On 9/14/06, Joachim Schipper <[EMAIL PROTECTED]> wrote:
On Thu, Sep 14, 2006 at 03:40:59PM +0200, viq wrote:
> Hmm, I found something that could be interesting... Apparently QEMU
> images support encryption when the image is in qcow format. From the
> man page it seems it's 128 bit AES encryption based on password. So,
> install some very basic system on it, and have it export some folder
> with nfs or samba... Apparently QEMU works on most operating systems,
> and most of them can cooperate with samba and/or nfs rather easily.
> So, that's one option... Thoughts, opinions?
That's an interesting thought. It does bear mentioning that
unaccelerated qemu performance isn't too good, so this would probably
not be the best choice for huge files. But it is an interesting
solution.
Yes, I will have to play with it and see how it performs. I don't
think I will be placing any large files in it, though, shall see. And
yes, idea is interesting, and I'm trying to think of drawbacks to it.
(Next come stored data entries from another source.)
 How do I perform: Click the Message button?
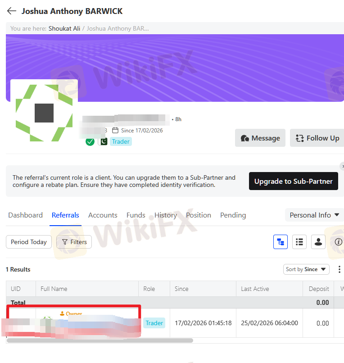click(260, 138)
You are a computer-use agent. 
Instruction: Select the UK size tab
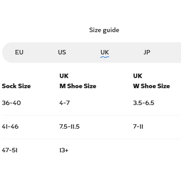tap(105, 52)
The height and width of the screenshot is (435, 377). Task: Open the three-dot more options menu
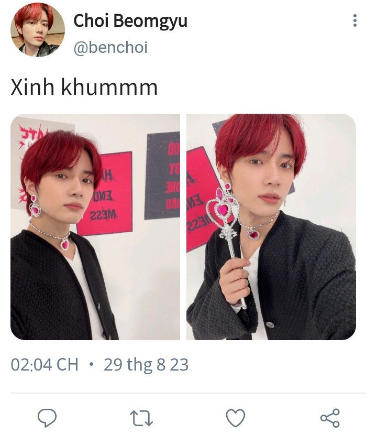click(355, 20)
And, although I came up with it "unassisted", I must say that after I
thought of it and started googling, someone on slashdot mentioned it a
year ago ;)
On a less happy note, sorry for never replying to your query about
commercial systems. I was trying to formulate some reply, and then life
got in the way. I have some more time tonight, and all - but the answer
boils down to 'there are no cross-platform solutions I am aware of'.
No problem, I do that too often myself ;) And yeah, I'd be somewhat
surprised for someone to either offer commetcial tool to be compiled
by the user (though, VMWare somewhat does that on linux...), or a
binary for OpenBSD....
Also, have you considered something like CVS (Subversion, darcs, ...)?
It's very much possible this has already been mentioned, but Subversion
for instance, which is the one I am most familiar with, allows checking
out subtrees over SSH, for instance. Add secure deletion, and one is
most of the way there [1].
Well, yes, but I am more thinking of a "local" file storage - read:
"how to carry things on my laptop/pendrive that curious people won't
be able to access after I switch it off", or something to that effect.
But, that is an interesting option for the smaller files, in an
environment where you have network and are able to punch out into ssh.
Joachim
[1] Not that secure deletion is really useful, unless you also take
great care that no editor or the like ever writes to /tmp, and so on.